On May 14, U of T’s Governing Council approved UTSC’s five-year strategic plan, “Inspiring Inclusive Excellence.” This plan will remain in effect from 2020–2025 and focuses on five priorities to achieve campus prosperity, which were determined through consultations with students, faculty, and members of the UTSC community.
In an interview with The Varsity, UTSC Vice-President & Principal Wisdom Tettey expressed that intentional inclusion is at the heart of the strategic plan. According to the plan, “This means embracing and promoting the enriching contributions that come from the diverse backgrounds, ways of knowing, ideas, perspectives, and experiences represented in our community.”
Tettey explained that the strategic plan is essentially a roadmap for the campus, and is able to realize institutional goals at the UTSC level.
The consultation process
The planning process started in November 2018 and involved consultation with over 1,100 community members from on and off of the campus, such as government representatives, alumni, community representatives, and campus partners. The consultations took place in many forms, including town halls, student engagement events, and online feedback.
Eight working groups were also created in the consultation process, each focused on a specific topic, such as “Indigenous Peoples and Truth and Reconciliation” and “Healthy Learning and Working Environments.”
Tettey told The Varsity that consultation allowed for engagement with the tri-campus community.
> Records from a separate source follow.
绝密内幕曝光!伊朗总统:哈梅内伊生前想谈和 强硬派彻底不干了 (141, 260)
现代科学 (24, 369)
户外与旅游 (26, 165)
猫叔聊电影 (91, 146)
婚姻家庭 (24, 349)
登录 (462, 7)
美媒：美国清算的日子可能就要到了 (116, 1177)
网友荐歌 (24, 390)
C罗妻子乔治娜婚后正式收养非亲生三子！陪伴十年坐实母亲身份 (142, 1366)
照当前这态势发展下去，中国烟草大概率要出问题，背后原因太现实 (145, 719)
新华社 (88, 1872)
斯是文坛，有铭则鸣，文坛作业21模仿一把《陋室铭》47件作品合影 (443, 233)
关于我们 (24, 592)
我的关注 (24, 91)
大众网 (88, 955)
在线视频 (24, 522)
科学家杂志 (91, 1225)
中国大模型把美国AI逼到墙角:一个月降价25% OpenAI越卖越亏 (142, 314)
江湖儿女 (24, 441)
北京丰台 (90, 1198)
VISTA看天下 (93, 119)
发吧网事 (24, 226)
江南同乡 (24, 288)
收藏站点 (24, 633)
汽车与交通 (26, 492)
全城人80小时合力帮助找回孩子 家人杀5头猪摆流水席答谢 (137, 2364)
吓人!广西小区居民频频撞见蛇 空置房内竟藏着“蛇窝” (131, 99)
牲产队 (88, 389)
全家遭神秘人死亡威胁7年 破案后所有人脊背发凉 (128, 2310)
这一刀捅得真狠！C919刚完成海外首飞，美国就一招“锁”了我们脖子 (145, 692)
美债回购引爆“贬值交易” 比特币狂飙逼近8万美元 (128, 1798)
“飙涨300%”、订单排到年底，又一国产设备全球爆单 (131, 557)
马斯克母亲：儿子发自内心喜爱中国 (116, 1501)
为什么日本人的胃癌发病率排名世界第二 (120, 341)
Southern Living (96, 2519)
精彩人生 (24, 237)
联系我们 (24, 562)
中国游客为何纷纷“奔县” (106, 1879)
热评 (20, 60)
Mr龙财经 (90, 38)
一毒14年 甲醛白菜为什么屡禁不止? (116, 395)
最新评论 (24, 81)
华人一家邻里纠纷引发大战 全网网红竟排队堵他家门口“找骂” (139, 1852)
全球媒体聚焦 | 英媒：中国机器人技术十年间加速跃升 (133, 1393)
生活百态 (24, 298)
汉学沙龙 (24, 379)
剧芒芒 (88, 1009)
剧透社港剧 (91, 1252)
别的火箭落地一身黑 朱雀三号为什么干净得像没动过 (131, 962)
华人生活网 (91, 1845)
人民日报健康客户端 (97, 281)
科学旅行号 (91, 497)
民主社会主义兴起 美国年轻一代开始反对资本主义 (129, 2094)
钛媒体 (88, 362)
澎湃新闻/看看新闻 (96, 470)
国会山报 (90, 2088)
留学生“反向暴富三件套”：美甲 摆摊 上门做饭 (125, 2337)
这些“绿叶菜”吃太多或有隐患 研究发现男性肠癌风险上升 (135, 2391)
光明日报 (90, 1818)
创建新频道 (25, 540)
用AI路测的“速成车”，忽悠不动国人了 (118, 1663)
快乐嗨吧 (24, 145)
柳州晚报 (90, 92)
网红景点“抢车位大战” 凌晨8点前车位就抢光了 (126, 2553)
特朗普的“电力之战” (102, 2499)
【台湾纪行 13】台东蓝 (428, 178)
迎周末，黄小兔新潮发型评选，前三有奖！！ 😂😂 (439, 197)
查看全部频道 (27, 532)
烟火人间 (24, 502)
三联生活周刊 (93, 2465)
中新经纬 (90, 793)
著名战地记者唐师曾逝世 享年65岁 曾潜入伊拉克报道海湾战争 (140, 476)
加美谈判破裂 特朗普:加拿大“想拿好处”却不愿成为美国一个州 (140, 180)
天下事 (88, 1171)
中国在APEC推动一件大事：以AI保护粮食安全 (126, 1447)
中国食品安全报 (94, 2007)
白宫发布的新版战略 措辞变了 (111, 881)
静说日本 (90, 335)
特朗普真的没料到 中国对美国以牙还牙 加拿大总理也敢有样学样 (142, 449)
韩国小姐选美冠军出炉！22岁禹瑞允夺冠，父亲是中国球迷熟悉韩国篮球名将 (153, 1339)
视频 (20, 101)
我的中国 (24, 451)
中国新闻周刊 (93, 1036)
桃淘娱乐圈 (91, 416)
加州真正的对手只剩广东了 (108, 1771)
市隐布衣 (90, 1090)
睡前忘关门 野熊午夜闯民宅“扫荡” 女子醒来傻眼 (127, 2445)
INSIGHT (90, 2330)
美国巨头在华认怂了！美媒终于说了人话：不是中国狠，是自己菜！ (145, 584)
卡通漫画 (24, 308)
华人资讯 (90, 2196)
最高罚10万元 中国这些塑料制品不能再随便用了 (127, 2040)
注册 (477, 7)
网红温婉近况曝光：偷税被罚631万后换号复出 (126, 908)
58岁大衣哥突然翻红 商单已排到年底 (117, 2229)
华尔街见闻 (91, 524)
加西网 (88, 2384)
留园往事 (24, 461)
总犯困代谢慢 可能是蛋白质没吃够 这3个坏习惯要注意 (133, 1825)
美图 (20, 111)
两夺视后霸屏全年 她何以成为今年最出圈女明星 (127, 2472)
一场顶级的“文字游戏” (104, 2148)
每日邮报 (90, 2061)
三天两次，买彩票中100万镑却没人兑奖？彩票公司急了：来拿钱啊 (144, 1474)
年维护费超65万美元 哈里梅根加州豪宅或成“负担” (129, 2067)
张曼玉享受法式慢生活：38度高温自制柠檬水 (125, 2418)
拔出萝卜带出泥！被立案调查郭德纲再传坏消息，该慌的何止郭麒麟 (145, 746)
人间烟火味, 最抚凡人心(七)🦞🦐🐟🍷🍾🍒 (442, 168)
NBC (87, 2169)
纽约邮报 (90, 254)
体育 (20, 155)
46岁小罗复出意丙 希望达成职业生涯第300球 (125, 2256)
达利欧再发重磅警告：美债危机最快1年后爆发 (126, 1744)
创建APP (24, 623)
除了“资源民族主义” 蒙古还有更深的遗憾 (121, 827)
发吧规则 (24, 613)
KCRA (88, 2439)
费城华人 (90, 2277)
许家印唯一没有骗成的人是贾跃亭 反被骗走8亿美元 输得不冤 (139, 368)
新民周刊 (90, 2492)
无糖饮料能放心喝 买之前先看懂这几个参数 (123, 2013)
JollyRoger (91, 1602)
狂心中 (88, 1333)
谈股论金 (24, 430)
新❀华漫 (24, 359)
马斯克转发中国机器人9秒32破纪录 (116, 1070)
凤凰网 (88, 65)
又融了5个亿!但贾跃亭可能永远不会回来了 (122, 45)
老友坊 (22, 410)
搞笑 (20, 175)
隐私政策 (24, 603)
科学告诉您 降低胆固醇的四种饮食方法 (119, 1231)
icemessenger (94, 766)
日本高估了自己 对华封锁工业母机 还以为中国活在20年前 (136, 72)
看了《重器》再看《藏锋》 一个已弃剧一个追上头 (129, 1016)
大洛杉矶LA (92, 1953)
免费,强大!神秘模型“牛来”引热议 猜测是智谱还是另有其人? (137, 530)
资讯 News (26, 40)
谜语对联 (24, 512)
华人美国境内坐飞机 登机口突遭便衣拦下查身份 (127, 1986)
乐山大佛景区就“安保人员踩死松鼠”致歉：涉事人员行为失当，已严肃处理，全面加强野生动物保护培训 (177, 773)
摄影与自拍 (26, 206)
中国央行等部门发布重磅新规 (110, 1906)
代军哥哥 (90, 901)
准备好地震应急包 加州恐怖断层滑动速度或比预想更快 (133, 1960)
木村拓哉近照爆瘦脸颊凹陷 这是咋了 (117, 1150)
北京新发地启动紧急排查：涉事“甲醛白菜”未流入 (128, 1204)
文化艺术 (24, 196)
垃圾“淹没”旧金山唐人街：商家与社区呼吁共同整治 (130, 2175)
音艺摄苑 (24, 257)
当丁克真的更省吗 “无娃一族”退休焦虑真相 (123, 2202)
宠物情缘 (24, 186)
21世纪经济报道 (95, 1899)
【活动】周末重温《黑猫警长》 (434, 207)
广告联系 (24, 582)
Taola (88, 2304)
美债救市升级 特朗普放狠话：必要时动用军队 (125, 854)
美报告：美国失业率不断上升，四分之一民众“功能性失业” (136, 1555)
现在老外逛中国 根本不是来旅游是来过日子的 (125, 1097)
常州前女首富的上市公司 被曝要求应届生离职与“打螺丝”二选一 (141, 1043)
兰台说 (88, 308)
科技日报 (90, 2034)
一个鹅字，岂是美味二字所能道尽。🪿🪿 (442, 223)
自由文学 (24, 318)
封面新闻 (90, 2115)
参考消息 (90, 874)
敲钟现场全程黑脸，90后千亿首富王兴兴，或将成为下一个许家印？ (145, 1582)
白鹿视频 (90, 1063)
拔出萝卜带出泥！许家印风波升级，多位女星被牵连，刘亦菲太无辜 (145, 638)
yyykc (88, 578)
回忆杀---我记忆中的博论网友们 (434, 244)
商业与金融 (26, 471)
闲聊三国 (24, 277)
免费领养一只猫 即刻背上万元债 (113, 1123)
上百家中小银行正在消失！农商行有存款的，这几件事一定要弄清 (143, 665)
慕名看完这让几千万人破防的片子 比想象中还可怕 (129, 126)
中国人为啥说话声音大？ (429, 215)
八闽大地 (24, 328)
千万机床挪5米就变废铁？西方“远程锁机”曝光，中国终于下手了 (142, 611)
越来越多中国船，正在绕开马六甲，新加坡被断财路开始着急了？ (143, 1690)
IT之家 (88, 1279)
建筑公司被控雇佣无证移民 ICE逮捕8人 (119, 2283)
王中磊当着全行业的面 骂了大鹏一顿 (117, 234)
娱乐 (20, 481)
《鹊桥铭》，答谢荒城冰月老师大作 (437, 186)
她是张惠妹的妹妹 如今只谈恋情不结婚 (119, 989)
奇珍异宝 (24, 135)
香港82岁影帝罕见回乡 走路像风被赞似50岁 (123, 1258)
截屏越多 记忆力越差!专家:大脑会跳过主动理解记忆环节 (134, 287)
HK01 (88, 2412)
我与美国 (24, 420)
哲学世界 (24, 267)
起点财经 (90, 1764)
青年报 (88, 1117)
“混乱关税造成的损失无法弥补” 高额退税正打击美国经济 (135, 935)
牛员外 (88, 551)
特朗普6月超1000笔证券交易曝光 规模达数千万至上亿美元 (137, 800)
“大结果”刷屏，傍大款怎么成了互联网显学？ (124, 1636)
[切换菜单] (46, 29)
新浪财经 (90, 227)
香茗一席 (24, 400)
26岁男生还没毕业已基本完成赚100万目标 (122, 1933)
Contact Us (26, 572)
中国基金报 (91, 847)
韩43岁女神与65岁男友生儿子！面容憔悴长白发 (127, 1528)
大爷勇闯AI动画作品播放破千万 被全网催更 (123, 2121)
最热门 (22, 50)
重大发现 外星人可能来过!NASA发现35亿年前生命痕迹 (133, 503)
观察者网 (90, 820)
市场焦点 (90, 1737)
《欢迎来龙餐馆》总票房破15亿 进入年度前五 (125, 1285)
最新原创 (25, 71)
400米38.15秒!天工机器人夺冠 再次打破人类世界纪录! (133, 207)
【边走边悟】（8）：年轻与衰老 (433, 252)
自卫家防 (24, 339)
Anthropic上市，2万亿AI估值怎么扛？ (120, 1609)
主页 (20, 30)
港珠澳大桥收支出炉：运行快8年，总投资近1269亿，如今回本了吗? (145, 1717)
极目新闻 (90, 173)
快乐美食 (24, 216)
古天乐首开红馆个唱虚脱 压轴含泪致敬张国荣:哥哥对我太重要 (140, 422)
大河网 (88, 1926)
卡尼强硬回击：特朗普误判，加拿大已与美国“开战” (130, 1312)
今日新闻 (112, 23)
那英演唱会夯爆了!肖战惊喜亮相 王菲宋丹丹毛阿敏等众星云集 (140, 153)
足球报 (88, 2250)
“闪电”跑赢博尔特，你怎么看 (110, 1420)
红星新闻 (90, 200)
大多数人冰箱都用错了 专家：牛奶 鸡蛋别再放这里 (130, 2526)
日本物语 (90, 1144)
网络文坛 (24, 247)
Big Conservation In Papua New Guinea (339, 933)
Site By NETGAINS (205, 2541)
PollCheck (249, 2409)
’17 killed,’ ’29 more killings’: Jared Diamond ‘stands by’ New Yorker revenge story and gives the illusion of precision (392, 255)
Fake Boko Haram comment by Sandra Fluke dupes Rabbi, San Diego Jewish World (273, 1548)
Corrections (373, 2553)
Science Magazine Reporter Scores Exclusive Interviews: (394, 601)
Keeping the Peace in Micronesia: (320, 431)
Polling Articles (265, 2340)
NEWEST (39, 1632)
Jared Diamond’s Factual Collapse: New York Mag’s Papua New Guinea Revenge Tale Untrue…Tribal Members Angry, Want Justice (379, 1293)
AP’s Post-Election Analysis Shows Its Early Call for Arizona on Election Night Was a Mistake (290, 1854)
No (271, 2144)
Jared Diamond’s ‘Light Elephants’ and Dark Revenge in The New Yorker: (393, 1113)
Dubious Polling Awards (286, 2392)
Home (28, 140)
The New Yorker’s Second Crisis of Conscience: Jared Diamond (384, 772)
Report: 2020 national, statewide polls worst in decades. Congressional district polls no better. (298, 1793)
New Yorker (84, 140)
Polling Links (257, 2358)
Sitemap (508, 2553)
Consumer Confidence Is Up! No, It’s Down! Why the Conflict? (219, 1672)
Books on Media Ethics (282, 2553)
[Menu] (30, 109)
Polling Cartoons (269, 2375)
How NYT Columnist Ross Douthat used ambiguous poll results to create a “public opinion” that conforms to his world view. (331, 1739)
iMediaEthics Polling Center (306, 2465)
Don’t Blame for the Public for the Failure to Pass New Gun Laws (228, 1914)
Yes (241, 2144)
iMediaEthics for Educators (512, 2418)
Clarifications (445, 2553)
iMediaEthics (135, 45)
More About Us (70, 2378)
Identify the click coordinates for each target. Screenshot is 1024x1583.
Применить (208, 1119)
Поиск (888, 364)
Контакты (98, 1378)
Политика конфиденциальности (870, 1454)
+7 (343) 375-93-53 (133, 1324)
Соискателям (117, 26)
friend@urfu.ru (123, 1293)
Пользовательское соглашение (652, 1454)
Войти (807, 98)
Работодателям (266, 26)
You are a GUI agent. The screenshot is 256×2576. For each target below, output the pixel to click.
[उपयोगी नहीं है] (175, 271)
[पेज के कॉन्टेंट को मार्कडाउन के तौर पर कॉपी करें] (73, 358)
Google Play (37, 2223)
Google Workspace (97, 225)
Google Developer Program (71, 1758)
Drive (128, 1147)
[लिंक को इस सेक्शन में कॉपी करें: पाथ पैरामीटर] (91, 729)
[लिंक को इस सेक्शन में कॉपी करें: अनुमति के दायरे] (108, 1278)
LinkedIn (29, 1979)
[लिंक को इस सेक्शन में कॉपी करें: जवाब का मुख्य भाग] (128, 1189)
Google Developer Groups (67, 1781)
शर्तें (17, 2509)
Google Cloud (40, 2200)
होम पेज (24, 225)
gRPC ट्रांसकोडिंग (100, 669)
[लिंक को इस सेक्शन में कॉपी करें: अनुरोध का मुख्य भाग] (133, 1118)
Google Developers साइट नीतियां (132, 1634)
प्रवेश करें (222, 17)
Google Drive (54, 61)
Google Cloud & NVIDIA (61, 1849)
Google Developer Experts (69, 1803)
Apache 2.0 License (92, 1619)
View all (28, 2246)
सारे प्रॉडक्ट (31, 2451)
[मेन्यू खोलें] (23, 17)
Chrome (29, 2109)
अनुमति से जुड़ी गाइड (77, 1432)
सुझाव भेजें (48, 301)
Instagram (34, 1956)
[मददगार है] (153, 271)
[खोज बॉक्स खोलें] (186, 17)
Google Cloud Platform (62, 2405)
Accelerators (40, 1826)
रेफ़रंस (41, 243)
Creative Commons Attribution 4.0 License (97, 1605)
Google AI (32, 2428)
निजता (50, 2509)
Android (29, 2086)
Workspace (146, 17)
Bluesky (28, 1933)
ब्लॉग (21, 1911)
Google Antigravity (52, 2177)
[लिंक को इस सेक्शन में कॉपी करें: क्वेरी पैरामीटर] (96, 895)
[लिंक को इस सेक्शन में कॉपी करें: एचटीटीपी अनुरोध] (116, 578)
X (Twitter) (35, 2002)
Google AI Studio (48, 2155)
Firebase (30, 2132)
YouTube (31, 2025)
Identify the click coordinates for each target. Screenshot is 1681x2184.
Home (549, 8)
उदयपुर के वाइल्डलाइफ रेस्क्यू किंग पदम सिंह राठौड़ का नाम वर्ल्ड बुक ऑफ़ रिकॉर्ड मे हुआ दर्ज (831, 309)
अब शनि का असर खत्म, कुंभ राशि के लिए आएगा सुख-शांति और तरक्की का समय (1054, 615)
His goal was for students to see themselves and their voices represented in the plan. Overall, he believes that the consultation process “was a great experience to go through… in a way that was truly inclusive.”
Goals of the strategic plan
For the plan’s first priority, a high-quality student experience, UTSC plans to expand residential and athletic facilities and provide more opportunities for student entrepreneurship.
Other priorities include scholarly prominence, intentional inclusion and relational accountability, and enduring local, national, and global partnerships. The fifth and final priority focuses on administrative capacity, and hopes to ensure financial transparency and create academic and operational plans that correspond to the overarching UTSC strategic plan.
Throughout all the priorities, there is an emphasis on settler-Indigenous reconciliation. Some specific goals for the next five years include creating Indigenous spaces and educating faculty, staff, and administrators on “Indigenous protocols, knowledge systems, and histories.”
Tettey added that, overall, this plan will make sure that the UTSC curriculum is inclusive, student-centred, and prepares students for the uncertain world. “We still have work to do,” he said, but noted the impact U of T has as “the most diverse [institution] in Canada.”
Editor’s Note (May 28, 3:41 pm): This article has been updated to clarify the wording around the plan and correct Tettey’s title.